これで設定を保存してさっそくアクセスをしたいところですが、実はこれでアクセスをすると次のようなエラーになります。

WinSCPのエラー

エラーをよく読むと「Details: sa-for-winscp@zenn-sample-project.iam.gserviceaccount.com does not have storage.buckets.list access to the Google Cloud project.
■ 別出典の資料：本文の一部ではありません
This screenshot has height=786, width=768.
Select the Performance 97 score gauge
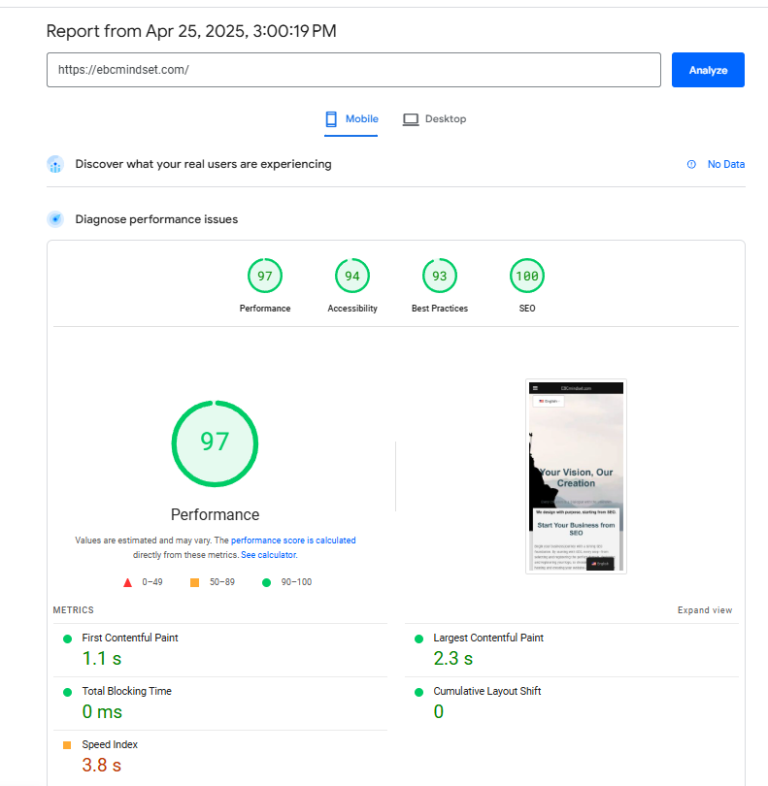(x=265, y=276)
Permission 'storage.buckets.list' denied on resource (or it may not exist).」と書かれていて、権限の問題のようです。

実はWinSCPはデフォルトでは接続後にバケットの一覧を表示しようとする（storage.buckets.list）のですが、今回設定した「ストレージオブジェクト管理者」は（その名の通り）オブジェクトの管理者なので、バケットを一覧する権限がなく、エラーになっています。

そこでWinSCPがバケットの一覧を表示しなくてすむように、作成したバケットに直接アクセスするように設定します。

WinSCPの設定画面の「設定」ボタンで「高度なサイトの設定」を開き、「環境 - ディレクトリ」の設定にある「リモートディレクトリ」に、今回作成したバケット「/gcs-bucket-for-winscp」を設定します。（/で始めるのがポイントです）

リモートディレクトリの設定

設定を保存して再度アクセスすると今度は無事アクセスできました。ファイルのアップロード、削除などを試して問題ないことを確認してください。

WinSCPでGCSへのアクセスが成功

おわりに

上に書いたように「相互運用性」の設定は一度おこなえばバケットごとに設定する必要はありません。アクセスキー/シークレットキーを安全に保管しておけば、他のバケットへのアクセスもサービスアカウントへのロールの付与で簡単にコントロールできます。（サービスアカウントへのロールの付与をプロジェクト単位でおこなえば、プロジェクト内のすべてのバケットに同じ権限でアクセスできます。）

WinSCP以外にもAmazon S3へのアクセスをサポートしているGUIのクライアントはあると思いますが、そういった使い慣れたクライアントを使ってGoogle Cloud Storageにもアクセスしたい場合は本記事を参考にしてもらえると幸いです。